DATA FOR THIS EXERCISE:

-- start --

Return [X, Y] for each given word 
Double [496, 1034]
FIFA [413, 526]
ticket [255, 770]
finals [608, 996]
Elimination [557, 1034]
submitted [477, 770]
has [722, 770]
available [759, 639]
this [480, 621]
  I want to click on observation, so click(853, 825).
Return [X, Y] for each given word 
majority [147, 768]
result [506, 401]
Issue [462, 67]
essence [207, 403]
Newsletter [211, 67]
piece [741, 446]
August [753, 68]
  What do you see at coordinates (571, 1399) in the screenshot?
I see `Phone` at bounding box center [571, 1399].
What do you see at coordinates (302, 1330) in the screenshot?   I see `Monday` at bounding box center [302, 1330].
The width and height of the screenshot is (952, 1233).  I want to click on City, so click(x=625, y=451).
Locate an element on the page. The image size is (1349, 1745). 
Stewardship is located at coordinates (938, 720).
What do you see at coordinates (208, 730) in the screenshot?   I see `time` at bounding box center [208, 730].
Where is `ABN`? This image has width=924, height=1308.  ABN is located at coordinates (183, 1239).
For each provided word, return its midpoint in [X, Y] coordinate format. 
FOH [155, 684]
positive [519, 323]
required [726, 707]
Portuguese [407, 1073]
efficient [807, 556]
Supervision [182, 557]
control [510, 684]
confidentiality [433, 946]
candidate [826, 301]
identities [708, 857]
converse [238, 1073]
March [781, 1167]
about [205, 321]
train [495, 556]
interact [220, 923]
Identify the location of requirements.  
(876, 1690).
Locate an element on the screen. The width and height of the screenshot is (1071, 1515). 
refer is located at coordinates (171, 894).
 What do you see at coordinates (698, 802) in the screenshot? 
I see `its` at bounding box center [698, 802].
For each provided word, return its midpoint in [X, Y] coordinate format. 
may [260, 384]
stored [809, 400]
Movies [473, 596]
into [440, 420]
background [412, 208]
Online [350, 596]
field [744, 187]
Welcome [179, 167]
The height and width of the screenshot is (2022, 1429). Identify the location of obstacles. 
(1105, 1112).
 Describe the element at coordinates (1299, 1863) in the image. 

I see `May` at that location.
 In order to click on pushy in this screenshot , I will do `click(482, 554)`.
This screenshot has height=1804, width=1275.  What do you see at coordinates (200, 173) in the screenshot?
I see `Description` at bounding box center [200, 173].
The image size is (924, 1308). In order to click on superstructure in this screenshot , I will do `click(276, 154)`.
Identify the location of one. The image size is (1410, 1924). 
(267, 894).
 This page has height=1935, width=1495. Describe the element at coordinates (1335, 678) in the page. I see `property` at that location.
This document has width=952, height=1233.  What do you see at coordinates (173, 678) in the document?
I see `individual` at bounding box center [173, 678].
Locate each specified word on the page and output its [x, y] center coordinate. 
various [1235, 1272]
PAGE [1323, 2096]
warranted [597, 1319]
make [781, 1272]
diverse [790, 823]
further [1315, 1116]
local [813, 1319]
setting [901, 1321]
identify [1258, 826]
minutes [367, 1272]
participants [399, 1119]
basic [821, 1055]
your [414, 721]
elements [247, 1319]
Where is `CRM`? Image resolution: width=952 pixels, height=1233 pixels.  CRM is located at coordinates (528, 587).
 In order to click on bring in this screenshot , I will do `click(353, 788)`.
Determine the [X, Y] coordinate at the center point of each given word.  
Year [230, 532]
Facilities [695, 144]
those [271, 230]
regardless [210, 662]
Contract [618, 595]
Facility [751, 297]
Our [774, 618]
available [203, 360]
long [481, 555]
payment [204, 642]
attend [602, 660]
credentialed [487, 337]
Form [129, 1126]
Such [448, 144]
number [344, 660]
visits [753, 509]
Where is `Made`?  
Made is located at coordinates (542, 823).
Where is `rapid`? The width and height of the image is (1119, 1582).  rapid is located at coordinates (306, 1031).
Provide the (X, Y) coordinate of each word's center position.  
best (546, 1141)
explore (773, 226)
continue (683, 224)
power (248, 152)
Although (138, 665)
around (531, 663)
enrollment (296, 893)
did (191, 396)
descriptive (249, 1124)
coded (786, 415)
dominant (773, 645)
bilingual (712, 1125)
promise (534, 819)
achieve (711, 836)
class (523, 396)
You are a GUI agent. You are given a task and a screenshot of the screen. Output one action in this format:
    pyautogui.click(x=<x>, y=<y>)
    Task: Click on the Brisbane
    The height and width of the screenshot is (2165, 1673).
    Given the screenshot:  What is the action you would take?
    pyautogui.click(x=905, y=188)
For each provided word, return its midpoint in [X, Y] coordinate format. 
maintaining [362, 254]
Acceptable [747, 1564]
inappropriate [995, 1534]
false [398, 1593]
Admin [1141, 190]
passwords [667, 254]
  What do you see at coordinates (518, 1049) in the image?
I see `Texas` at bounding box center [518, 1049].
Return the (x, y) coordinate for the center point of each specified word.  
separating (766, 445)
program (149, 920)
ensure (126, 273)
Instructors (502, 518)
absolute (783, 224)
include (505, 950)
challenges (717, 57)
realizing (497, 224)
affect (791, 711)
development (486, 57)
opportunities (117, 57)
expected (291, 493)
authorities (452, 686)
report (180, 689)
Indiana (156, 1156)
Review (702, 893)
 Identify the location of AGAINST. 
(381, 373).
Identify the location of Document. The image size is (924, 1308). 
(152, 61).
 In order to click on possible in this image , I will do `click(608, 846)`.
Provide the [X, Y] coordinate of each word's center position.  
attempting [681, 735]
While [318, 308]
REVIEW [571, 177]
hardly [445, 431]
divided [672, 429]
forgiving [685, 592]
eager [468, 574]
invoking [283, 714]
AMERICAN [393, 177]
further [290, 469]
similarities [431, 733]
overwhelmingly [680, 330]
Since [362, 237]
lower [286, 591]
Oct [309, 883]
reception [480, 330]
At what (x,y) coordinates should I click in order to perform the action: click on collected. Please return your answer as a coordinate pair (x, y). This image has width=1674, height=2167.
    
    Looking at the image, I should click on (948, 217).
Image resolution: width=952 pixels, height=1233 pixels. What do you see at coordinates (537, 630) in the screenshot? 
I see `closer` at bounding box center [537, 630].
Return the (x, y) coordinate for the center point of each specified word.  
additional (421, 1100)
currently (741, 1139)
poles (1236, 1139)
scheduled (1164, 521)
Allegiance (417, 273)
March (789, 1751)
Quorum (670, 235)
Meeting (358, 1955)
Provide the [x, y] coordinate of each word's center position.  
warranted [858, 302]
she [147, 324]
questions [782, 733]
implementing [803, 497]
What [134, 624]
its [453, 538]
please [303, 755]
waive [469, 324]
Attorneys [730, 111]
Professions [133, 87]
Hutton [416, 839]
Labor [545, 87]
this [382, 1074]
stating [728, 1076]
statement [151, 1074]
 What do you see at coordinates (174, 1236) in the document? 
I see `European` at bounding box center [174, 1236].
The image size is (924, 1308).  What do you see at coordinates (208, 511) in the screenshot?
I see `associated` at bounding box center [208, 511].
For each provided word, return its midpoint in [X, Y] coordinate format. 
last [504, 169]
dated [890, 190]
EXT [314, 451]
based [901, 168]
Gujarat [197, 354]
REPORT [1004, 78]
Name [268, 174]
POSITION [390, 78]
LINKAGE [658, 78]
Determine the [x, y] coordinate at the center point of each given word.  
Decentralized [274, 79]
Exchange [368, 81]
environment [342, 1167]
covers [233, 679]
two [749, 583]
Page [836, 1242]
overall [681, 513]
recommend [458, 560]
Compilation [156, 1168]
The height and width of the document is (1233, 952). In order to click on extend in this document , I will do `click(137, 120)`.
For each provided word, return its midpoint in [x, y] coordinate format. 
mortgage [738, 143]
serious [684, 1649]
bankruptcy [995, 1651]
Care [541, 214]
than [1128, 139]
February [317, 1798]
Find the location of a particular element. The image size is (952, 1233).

-- end --

REQUIRED TASK:
Render the entries above as a numbered list, from the line with "Contract [618, 595]" up to and including the line with "class (523, 396)", leaving out any blank lines.

EXERCISE SOLUTION:
1. Contract [618, 595]
2. Facility [751, 297]
3. Our [774, 618]
4. available [203, 360]
5. long [481, 555]
6. payment [204, 642]
7. attend [602, 660]
8. credentialed [487, 337]
9. Form [129, 1126]
10. Such [448, 144]
11. number [344, 660]
12. visits [753, 509]
13. Where is `Made`?  
14. Made is located at coordinates (542, 823).
15. Where is `rapid`? The width and height of the image is (1119, 1582).  rapid is located at coordinates (306, 1031).
16. Provide the (X, Y) coordinate of each word's center position.  
17. best (546, 1141)
18. explore (773, 226)
19. continue (683, 224)
20. power (248, 152)
21. Although (138, 665)
22. around (531, 663)
23. enrollment (296, 893)
24. did (191, 396)
25. descriptive (249, 1124)
26. coded (786, 415)
27. dominant (773, 645)
28. bilingual (712, 1125)
29. promise (534, 819)
30. achieve (711, 836)
31. class (523, 396)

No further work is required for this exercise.